Interpretive Summary: This paper uses an animal model of diet-induced inflammation in the liver that causes liver injury. The purpose of the investigation is to determine if TLR-4 is important to diet-induced liver injury. TLR-4 is the scientific designation of a molecule on the surface of many cells in the body. This molecule functions as a receptor for certain molecules released from the cell walls of some bacteria, especially those found in the intestinal track. When TLR-4 binds to bacterial molecules it is capable of causing inflammation that helps to prevent the bacteria from causing infection. However, if bacterial molecules are released into the blood, TLR-4 may cause inflammation that is harmful to the body (for example, cause liver injury). This paper shows that diet-induced liver inflammation is significantly reduced in mice that lack TLR-4. Further studies will be necessary to determine if this is due to release of bacterial molecules from the intestinal track into the blood, or due to the ability of TLR-4 to bind some molecules present in the high fat diet.
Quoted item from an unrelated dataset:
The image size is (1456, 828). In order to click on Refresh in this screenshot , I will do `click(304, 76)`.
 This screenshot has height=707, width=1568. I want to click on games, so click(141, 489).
Technical Abstract: Diets high in cholesterol and cholate such as the Paigen diet have been used to study atherogenesis, lithogenesis, and proinflammatory microvascular changes induced by nutritional hypercholesterolemia. Although these diets lead to chronic hepatic inflammation and fibrosis, the early inflammatory changes have been poorly characterized. TLR4, a known receptor for LPS, is also a receptor for a variety of endogenous ligands and has been implicated in atheroma formation. Here, we specifically examined the early inflammatory response of the liver to the atherogenic (ATH) diet and the possible contribution of TLR4. Animals fed the high-cholesterol/cholate diet for 3 weeks developed a significant, predominantly mononuclear leukocyte infiltration in the liver, hepatic steatosis, elevated hepatic expression of MCP-1, RANTES, and MIP-2, and increased serum levels of liver enzymes. In TLR4-deleted animals, there was a 30% attenuation in the serum alanine transaminase levels and a 50% reduction in the leukocyte infiltration with a fourfold reduction in chemokine expression. In contrast, hepatic steatosis did not differ from wild-type controls. TLR2 deletion had no effect on diet-induced hepatitis but increased the amount of steatosis. We conclude that the early inflammatory liver injury but not hepatic lipid loading induced by the ATH diet in mice is mediated in part by TLR4.